## [TAREFA 1]
Diga se cada afirmação concorda com o texto sobre as Missões Católicas de Belmonte: (a) a caminhada até Belmonte era de uns dois quilômetros; (b) os meninos iam a cavalo junto com o pai; (c) a missa era celebrada dentro de uma igreja. Responda sim ou não a cada uma, citando as palavras do texto que decidem.
## [TAREFA 2]
No texto sobre as Missões Católicas de Belmonte, reescreva o trecho de "Depois da janta" até "em suas vidas.", trocando "cavalo" por "burro".

───── TEXTO FORNECIDO ─────

Nessa época, o principal evento anual da região era as chamadas “Missões Católicas”, na Fazenda Belmonte. Por semanas, padres, frades, freiras, e outros religiosos permaneciam naquele local, atraindo os fiéis de todos os lugares próximos. Pompeu, claro, era presença garantida. O povo participava de missas, novenas, procissões e se esbaldava nas barracas, onde eram vendidos os mais diversos quitutes.
Em uma ou outra ocasião, durante as festividades de Belmonte, o homem levava seu filhos homens para as novenas noturnas. Os moleques vibravam de satisfação. Arrumavam-se cedo e ao se aproximar a hora de sair, recebiam as instruções do pai:
– Olhem, meninos! Tem aí uma panela de mungunzá, então, “encham bem o bucho pra não tá lá aperreando por comida”. E continuava: – “quando nós tiver lá, vou levar vocês nas barracas e perguntar: negrada, querem alguma coisa… E vocês vão responder: não, pai, nós tamo com o bucho cheio. Entenderam? “E concluía, em tom de ameaça: – Aquele que disser que quer, quando chegar em casa leva uma surra!
Depois da janta e das recomendações, Pompeu montava seu cavalo, e os meninos, a pé, o seguiam. Era uma caminhada de uns dois quilômetros até Belmonte, que passava quase despercebida, diante da alegria dos garotos em poder vivenciar aquele momento tão raro em suas vidas.
Quando lá chegavam, Pompeu assistia, em postura de reverencia, à Santa Missa, celebrada ao ar livre, enquanto a molecada mal percebia o contexto religioso do evento. Seus olhos só conseguiam enxergar a diversidade de guloseimas espalhadas pelas barracas. Era bolo de vários sabores, tapioca, refresco, pães doces… Coisas que, além daquele momento, só vislumbravam em sonhos. Para eles, o sofrimento de Cristo, exaltado pelo padre no sermão, era nada diante da tortura de ter que “comer com os olhos” aquelas delícias que, colocadas à venda, eram para eles algo inalcançável.
Encerrado o ritual religioso, as pessoas circulam freneticamente entre as tendas de comidas. Pompeu junta os meninos e começa a pôr em prática o plano de se mostrar bom pai e desprendido do dinheiro. Aproximam-se da barraca de doces e inicia a encenação, previamente combinada em casa:
– Pedro, tu quer bolo?
– Não, pai! Tô com o bucho cheio.
– Miguel, tu quer bolo?
– Não, pai! Tô com bucho cheio.
Assim, um a um, o pai foi chamado os filhos que, conforme ensaiado, rejeitavam a oferta, muito embora a boca e os olhos úmidos confessassem o contrário. Chamou Valter, Francisco Filho, Valdir, até chegar a vez de Antonio ser perguntando:
– Tonho, quer bolo?
Sem vacilar, o menino respondeu:
– Eu quero, pai! Tô morrendo de fome!

───── MATERIAL FORNECIDO ─────

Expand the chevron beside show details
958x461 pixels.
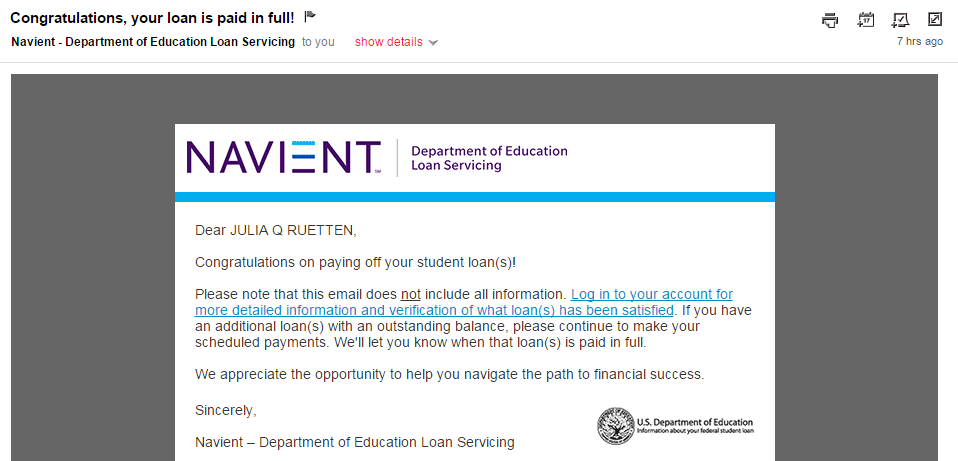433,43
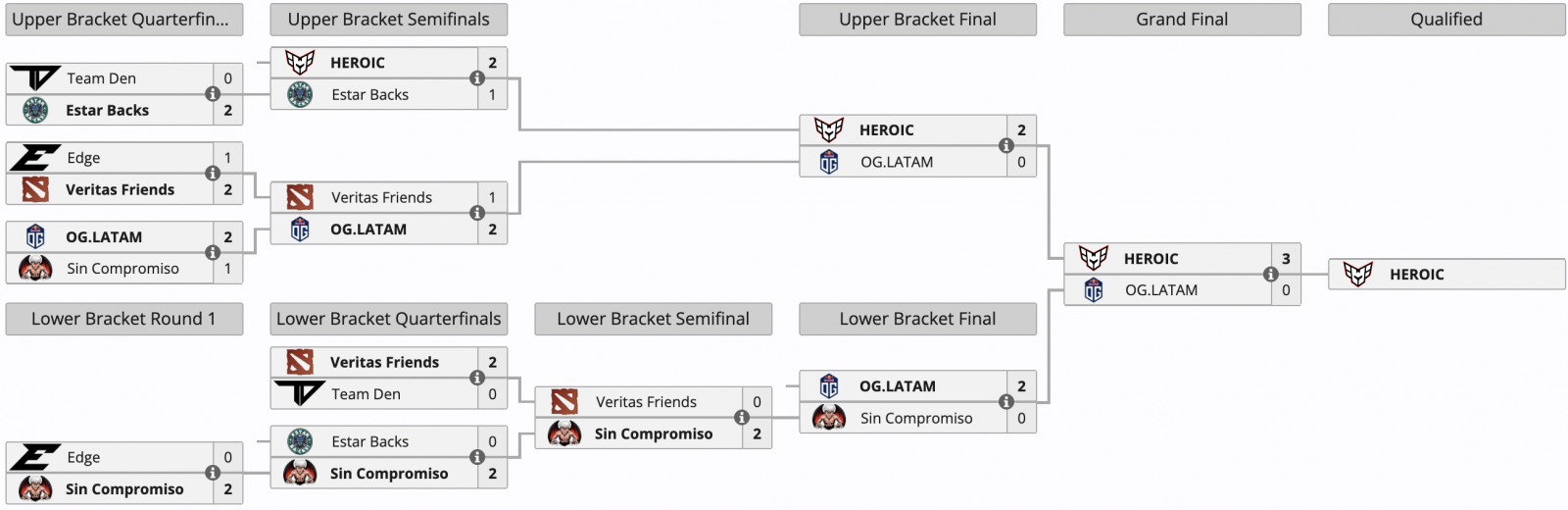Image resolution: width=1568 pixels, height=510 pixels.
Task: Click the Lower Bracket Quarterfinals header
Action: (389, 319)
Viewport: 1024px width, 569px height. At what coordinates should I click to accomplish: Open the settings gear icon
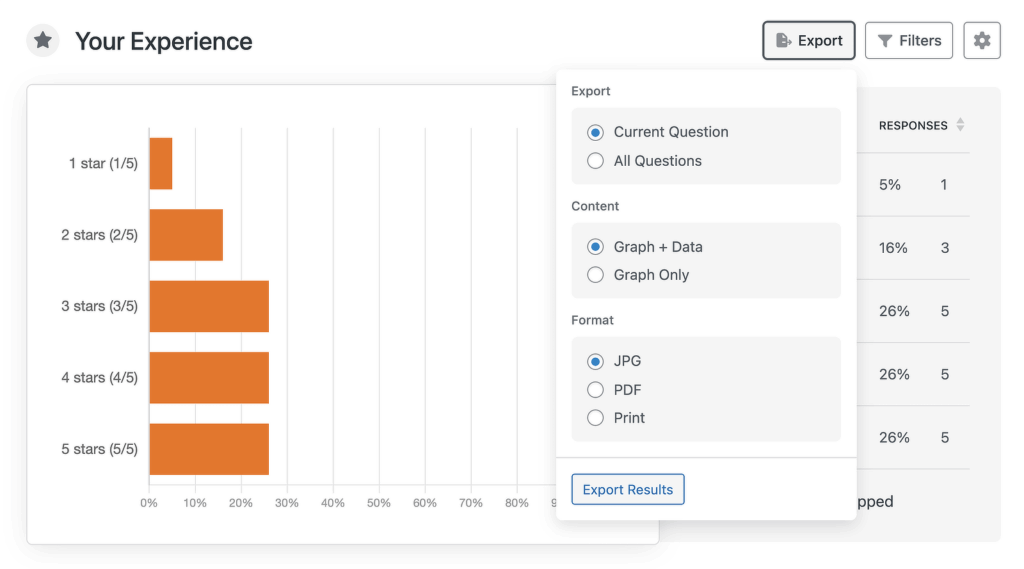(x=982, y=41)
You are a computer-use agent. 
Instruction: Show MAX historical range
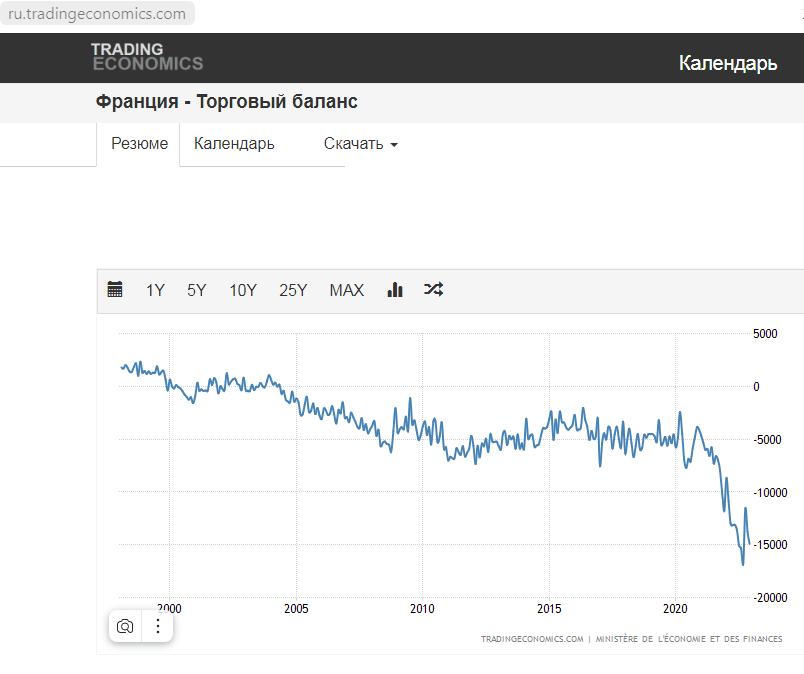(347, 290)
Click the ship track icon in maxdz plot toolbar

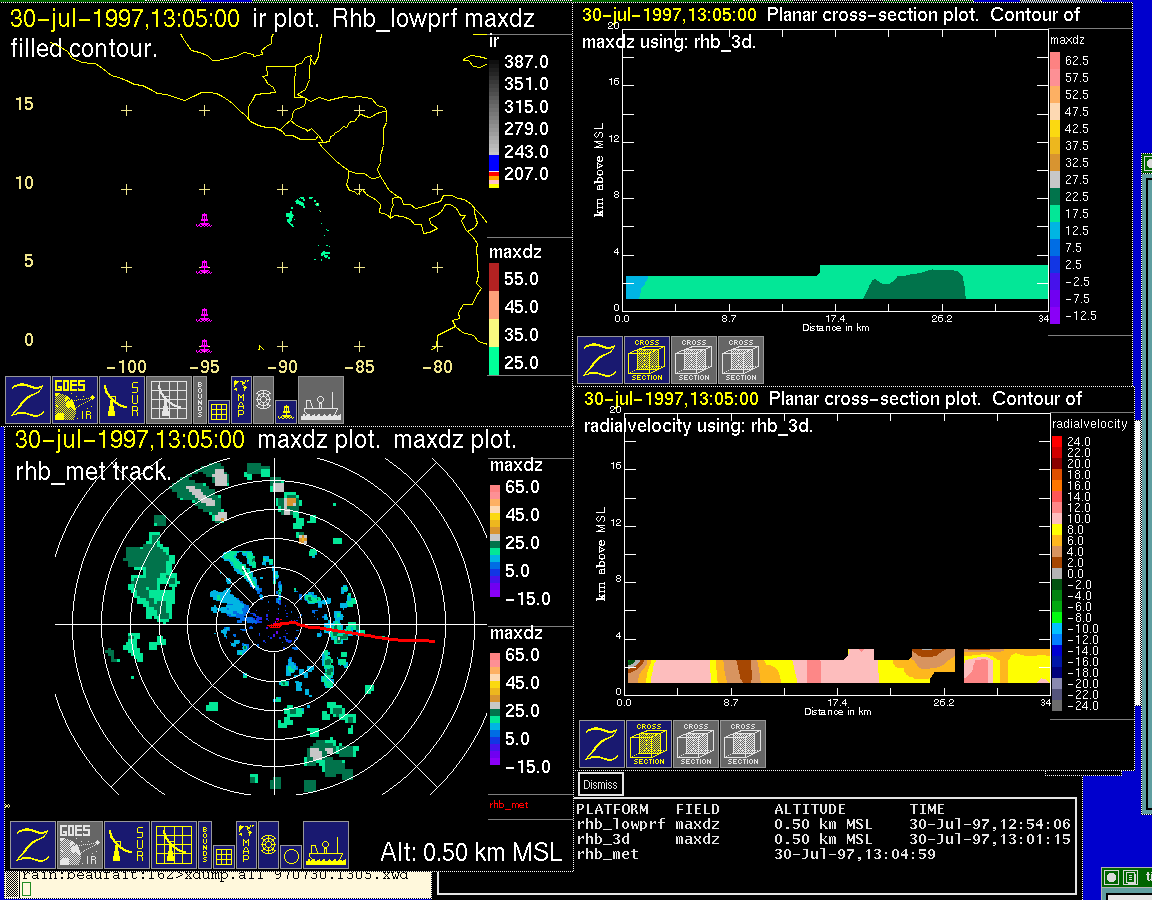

─────

## [RESPOSTA 1]
(a) Sim: "Era uma caminhada de uns dois quilômetros até Belmonte".
(b) Não: "Pompeu montava seu cavalo, e os meninos, a pé, o seguiam".
(c) Não: "à Santa Missa, celebrada ao ar livre".

## [RESPOSTA 2]
Depois da janta e das recomendações, Pompeu montava seu burro, e os meninos, a pé, o seguiam. Era uma caminhada de uns dois quilômetros até Belmonte, que passava quase despercebida, diante da alegria dos garotos em poder vivenciar aquele momento tão raro em suas vidas.